There would be other benefits. A new administration would presumably not be so regulation-happy as the Biden administration, nor would it impose so many economically disastrous mandates on the economy in the name of climate change. It would also at least slow the Biden Administration’s utterly disgraceful opening of the U.S. borders, which has resulted in tens of millions of invaders, who collectively will impose far more costs on the criminal justice and social security systems than they can ever bring in economic benefits. In an ideal world, legal immigration would also be sharply cut back. The cheap labor lobby has had its own way for far too long, depressing the wages of ordinary Americans by flooding the labor market, often with indentured servants on H1B and H2B visas, an arrangement only too similar to Colonial America’s shipping of criminals from England to work the tobacco plantations.

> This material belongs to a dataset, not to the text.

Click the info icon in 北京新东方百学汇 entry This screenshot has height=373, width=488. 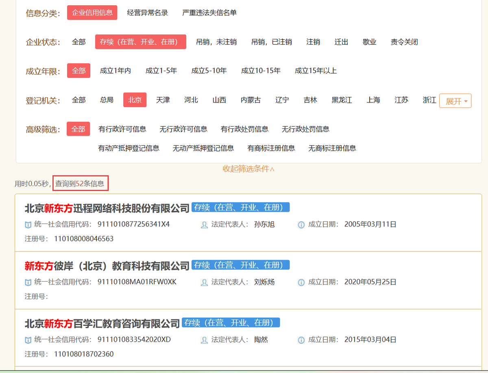pyautogui.click(x=301, y=340)
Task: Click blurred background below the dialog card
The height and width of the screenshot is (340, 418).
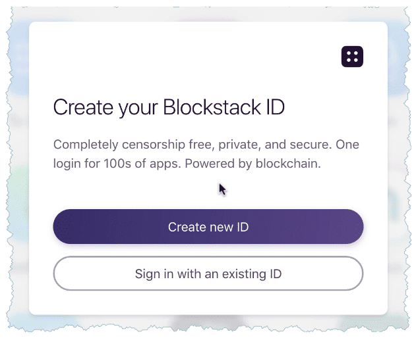Action: coord(208,326)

There are other, more direct benefits of a bear market in stocks and real estate. For one thing, it would very likely bankrupt many of the politically connected billionaires and tech companies whose wokery has so disfigured the last decade. The game so popular since 2010 of leveraging to the eyeballs and investing in rubbish that tracks the S&P 500 would be utterly discredited. As in the 1970s, reducing the Magnificent Seven to the Mediocre Has-Been Seven would also be hugely beneficial to the cause of small business innovation, which would flourish when the dead hand of their blighting monopoly was removed. Yes, the deaths of Polaroid and Kodak were a pity, but do we really miss Litton Industries or ITT?
A real estate collapse would be even more beneficial, restoring the ability of Millennials and Generation Z to become homeowners, thereby perhaps leading them to replicate that blissful suburban large-family 1950s idyll that was the high point of U.S. civilization. As for commercial and retail real estate, its collapse will mostly eliminate the less savory end of the real estate community, which will not be much missed.
A true bear market for Christmas will not bring much of a Happy New Year in 2024. But the outlook for 2025 and beyond would be truly glorious!
(The Bear’s Lair is a weekly column that is intended to appear each Monday, an appropriately gloomy day of the week. Its rationale is that the proportion of “sell” recommendations put out by Wall Street houses remains far below that of “buy” recommendations. Accordingly, investors have an excess of positive information and very little negative information. The column thus takes the ursine view of life and the market, in the hope that it may be usefully different from what investors see elsewhere.)